So the guys from Nick Buzz got together and recorded four of the eight pieces.  Then Martin Tielli released this disc as number 2 of his Subscription Series.  Some of us were a little disappointed when this came out since it was only 15 minutes of music, but the art is wonderful and I have recently rediscovered this disc and have enjoyed it immensely.

Basically the Buzz guys have interpreted the songs in their own style, but they have remained faithful to the original melodies and lyrics (which were in German but are now in English).

“Gigerlette” explores electronic manipulations (presumably by Hugh Marsh) and offers lots of fun samples (what I assume is some earlier recordings of the song in German).  It opens with sampled female singing and staccato piano as well as other unusual effects. Then Martin’s vocals come in and the effects clear out and the song becomes simple piano ballad for a brief moment.  Then the noises come back in again, playing around with this amusing song.  It’s a song of romance and love with the sweet punchline being that cupid is driving their coach and four.  At over 5 minutes this is the longest song by far, even if the basic song is just over two minutes.

“Der genugsame Liebhaber” (The Modest Lover) opens with what sounds like a distorted harp (presumably the piano) and scratchy records (from Marsh).  This song is about a man going to see his lover, but his over’s pussy loves his bald head so much that she continually climbs atop it.  It is charmingly naughty.
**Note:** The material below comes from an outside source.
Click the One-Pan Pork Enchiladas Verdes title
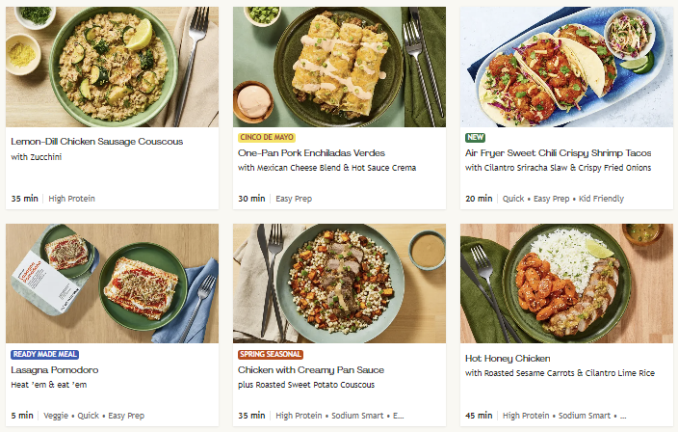This screenshot has width=678, height=432. pyautogui.click(x=311, y=153)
There’s some wonderful violin from Hugh Marsh on this song

“Galathea” is the most conventional of the three songs.  A lovely piano ballad to Galatea.

“Arie aus dem Spiegel von Arcadien” (Aria from the Arcadian Mirror) is super fun. The music is weird and goofy with a very drunken feel.  And the chorus is just wonderful “my heart begins to thump and dance just like a hammer’s blow it goes boom boom boom boom boom boom boom boom boom (getting faster and faster).  I’ve listened to the original and it is very much the same, although Nick Buzz’s version is much better.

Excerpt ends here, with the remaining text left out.